Koffi Olomidé – Mbabula (Les prisonniers dorment, 1990)

Bisso Na Bisso – C.O.N.G.O. (Racines…, 1998)

 Si leur premier album n’est sorti qu’en 1998, le groupe Bisso Na Bisso était déjà constitué dès 1996. Il faudra attendre que chacune des composantes du crew fasse ses preuves individuellement avant de mener à bien ce projet. Enregistré en 1996, le titre C.O.N.G.O. est l’un des premiers réalisés par le groupe et pose d’emblée les bases de la future orientation musicale de cette formation.  Titre introductif de l’album Les prisonniers dorment du Kinnois Koffi Olomidé, les premières notes de Mbabula sont mises en boucle pour accompagner ce délire « congolaisement-congolais ». Du refrain en lingala brillamment  chanté par M’Passi aux lyrics des MC’s emplis de références au Congo ce titre sent bon le continent et son ambiance particulière. Il sera finalement reconduit sur l’album Racines… en bonus et sortira ainsi de l’anonymat auquel il avait été jusqu’alors confiné (il n’était alors disponible que sur quelques mixtapes)

 

Manu Dibango

 Manu Dibango – Soul Makossa (Soul Makossa, 1972)

Jay-Z – Face Off (In My Lifetime Vol.1, 1997)

Wyclef Jean – Intro/Courtclef/Intro (The Carnival, 1997)

Lorsqu’en 1972 le jazzman camerounais Manu Dibango enregistre Soul Makossa, il est très loin de se douter que ce titre qui n’avait pas de valeur particulière à ses yeux deviendrait un de ses plus connus.  Repris par Michael Jackson dans Wanna Be Startin’ Something (ce qui lui vaudra d’ailleurs un procès), le célébrissime gimmick « Mamanssé, mamassa, mamamakossa » extrait du morceau fera du chemin et sera souvent réutilisé (A titre d’exemple, on peut en entendre des échos chez les Fugees et plus récemment chez Rihanna ou les Black Eyed Peas). C’est donc assez logiquement que le titre en question soit loin d’être inconnu des concepteurs musicaux d’outre-atlantique qui ne se gênerons pas pour l’utiliser. Ainsi Wyclef Jean le reprend pour la première partie de l’intro de son premier album solo The Carnival paru en 1997. La même année c’est Jay-Z qui en bénéficie pour son duo avec Sauce Money. Produit par les deux Trackmasterz, Poke & ToneFace Off sample l’instrumental et se place parmi les hauts faits de cet album qui aura tout de même beaucoup déçu.

 

Wasis Diop

Wasis Diop – Dune (Hyènes B.O.F., 1992)

The Firm – Desparados (The Album, 1997)

Grosse réussite du très inégal premier et unique disque de The Firm, le très punchy Desparados aura autant marqué les esprits des auditeurs tant par la performance de Canibus que par son sample de guitare ultra-accrocheur qu’on aurait dit extrait d’un vieux western ou d’un drame latino-américain. C’est pourtant du côté du Sénégal que cet échantillon a été trouvé. Il est extrait du titre d’un musicien sénégalais relativement inconnu jusque sur le continent africain: Wasis Diop. Sollicité par son frère, le réalisateur Djibril Diop Mambéty, pour le score de son film Hyènes, il enregistre pour  l’occasion ce titre Dune qui restera cependant parfaitement anecdotique même dans la sous-région ouest-africaine, jusqu’à ce que les Trackmasterz le fasse (re)découvrir à beaucoup.

Pamelo Mounk’a

Pamelo Mounk’a – Ce n’est que ma secrétaire

Bisso Na Bisso – 2ème Bureau (Racines…, 1998)

et

Pamelo Mounk’a – L’argent appelle l’argent

Bisso Na Bisso – Dans la peau d’un chef (Racines…, 1998)

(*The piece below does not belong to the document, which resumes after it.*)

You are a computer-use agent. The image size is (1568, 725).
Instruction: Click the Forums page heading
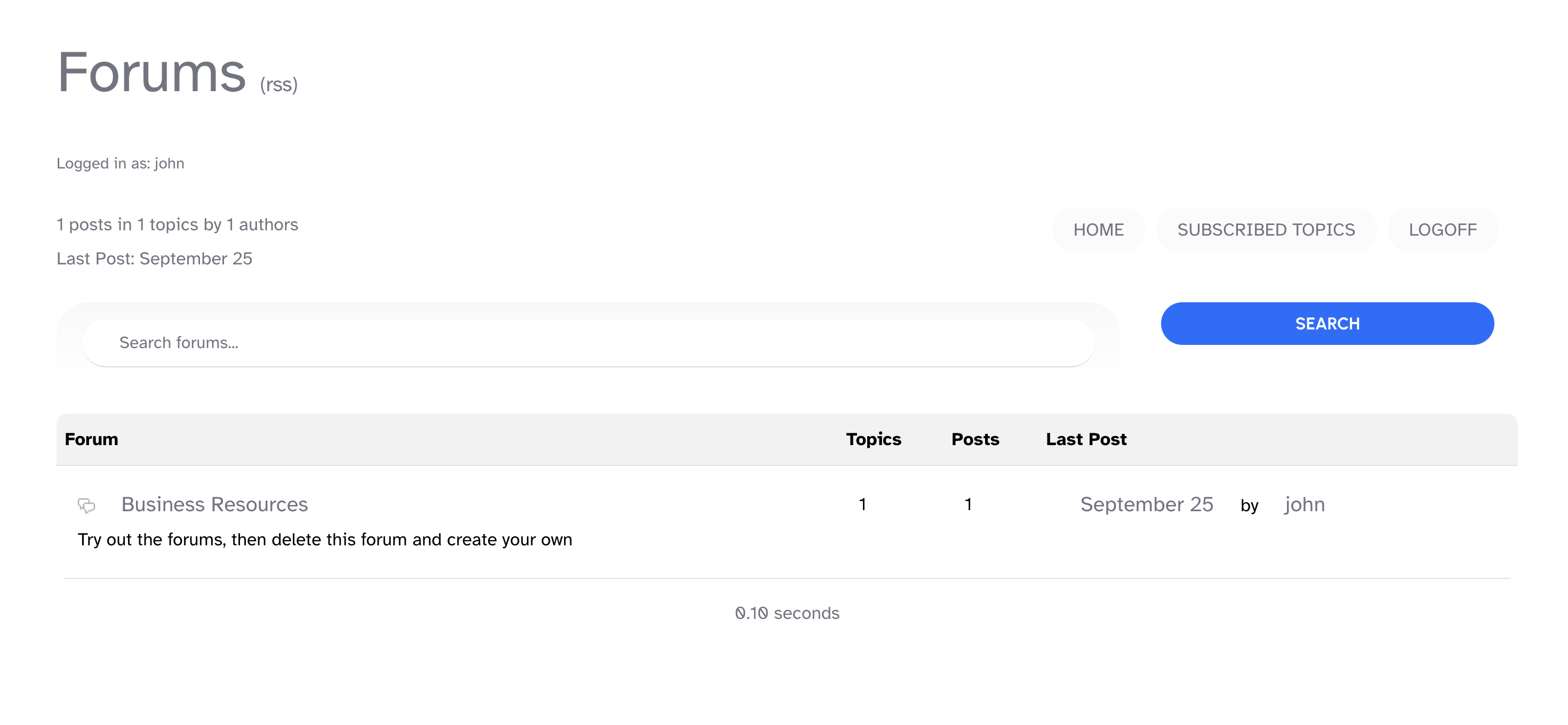(x=151, y=72)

Si en dépit d’un statut de classique en Afrique le premier album de Bisso Na Bisso Racines… n’aura pas fait l’unanimité dans le microcosme hip-hop hexagonal, il aura marqué par ses influences africaines assumées (forcément vu que c’était le concept du disque et du groupe) et ses constants clins d’œil et reprises de monuments de la musique africaine. En bons congolais d’origine, il leur était difficile de faire l’impasse sur la discographie de Pamelo Mounk’a qui reste l’une des plus connues des expatriés de l’Afrique centrale. A ce titre c’est sans surprise que la bande à Passi s’offre une reprise à l’humour grinçant du célébrissime Ce n’est que ma secrétaire. Il faut reconnaitre que pour aborder le thème de l’infidélité et le phénomène des maîtresses, il était difficile de trouver une meilleure illustration que celle-ci. Même cas de figure pour L’argent appelle l’argent, une autre composition incontournable de Pamelo Mounk’a. Pour un titre stigmatisant la cupidité et la corruption des dirigeants du continent, le refrain de ce morceau est tout indiqué.

 

Franklin Boukaka

Franklin Boukaka – Le bucheron

Bisso Na Bisso – Liberté (Racines…, 1998)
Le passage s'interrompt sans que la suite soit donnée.